É logo nos limites da Liberdade com o Cambuci, bairros centrais de São Paulo, que a paisagem urbana começa a ficar mais pop.
Na rua Lavapés, que começa na bifurcação das ruas da Glória e Bueno de Andrade (Liberdade) e desemboca no largo do Cambuci, os grafites até então espalhados por algumas fachadas começam a se aglomerar.
Diego Padgurschi/Folhapress | ||
Trabalho de Jana Joana, na escadaria da rua Miguel Teles Jr. |
O Cambuci é onde moram, pintam e grafitam Gustavo e Otávio Pandolfo, Osgemeos, artistas que decoraram o avião da Seleção Brasileira em 2014 e exibem no mundo todo suas obras.
Nomes de grafiteiros famosos não faltam nos muros e fachadas do bairro: Nina Pandolfo, Nunca, Vitché, Finok, ISE, Cris Rodrigues. São "todos aqueles que plantam de noite e colhem de dia", como está na dedicatória escrita em 2007 pelos Gêmeos no grafite que fizeram no muro do Colégio Marista Glória.
O muro lateral do colégio, na rua Lavapés, é uma obra coletiva realizada há quase dez anos. "O muro estava deteriorado, e a diretoria da escola pediu para a gente pintar. Agora já está descascando em algumas partes, mas ninguém quer mexer", conta Nina Pandolfo.
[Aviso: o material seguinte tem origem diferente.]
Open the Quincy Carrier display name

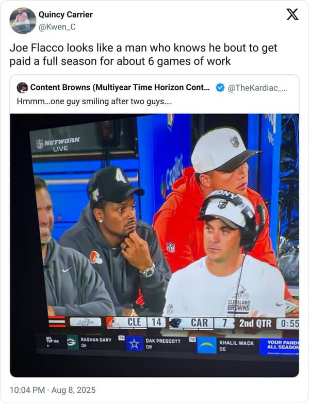click(x=66, y=14)
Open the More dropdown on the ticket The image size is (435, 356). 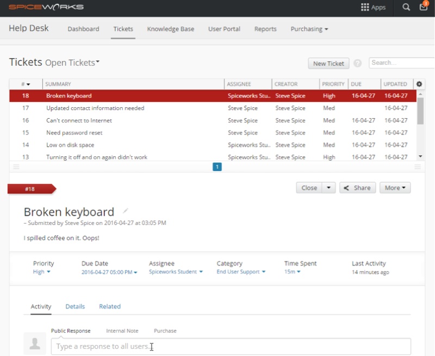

A artista, que lançou neste mês o livro "Por Trás das Cores" (ed. Master Books) migrou para o Cambuci nos anos 1990, quando o bairro estava se tornando núcleo de grafiteiros, alguns vindos de outras regiões da cidade, mas logo considerados "de casa".
O relacionamento quase familiar entre os artistas e os outros moradores é, segundo Pandolfo, um dos motivos da permanência de tantas obras antigas nos muros e nas fachadas do Cambuci.
Mas dá para sentir cheiro de tinta fresca caminhando pelo bairro, e é difícil não imaginar que o muro branquinho de hoje não foi o grafite de ontem ou será o de amanhã. Até porque muitos comerciantes perceberam o charme do grafite e contratam artistas para decorar as portas de seus estabelecimentos.
ARTISTAS
O Cambuci, afinal, é um bairro de artistas. Foi ali que Alfredo Volpi (1896-1988), vindo de Luca (Itália) com menos de dois anos de idade, começou sua carreira -pintando paredes.
A casa onde um dos mais famosos pintores modernos brasileiros viveu fica na rua Gama Cerqueira, 154. Não tem nada de especial, nem uma placa homenageando o famoso morador. A homenagem fica há algumas quadras: o pintor dá o nome à travessa Alfredo Volpi, via sem saída na altura do número 206 da rua Backer.
O imóvel da Gama Cerqueira não está aberto ao público, e a família não quer se manifestar a respeito dele.
O local onde Volpi morou até fim da vida era também seu ateliê, de onde saíram milhares de obras, muito valorizadas no mercado -em 2014, uma de suas telas, "Bandeirinhas com Mastros", foi a leilão com o preço mínimo de R$ 2 milhões.
Autodidata, Volpi só começou a viver com o dinheiro de suas obras de arte quando estava com quase 50 anos. Foi uma ave rara no mundo das belas artes, colocando-se fora dos debates acadêmicos dos artistas da época.
Mesmo assim, suas famosas bandeirinhas e as fachadas (algumas que podem ter sido inspiradas nos passeios matinais do artista pelo Cambuci) são hoje consideradas os embriões da abstração geométrica no Brasil.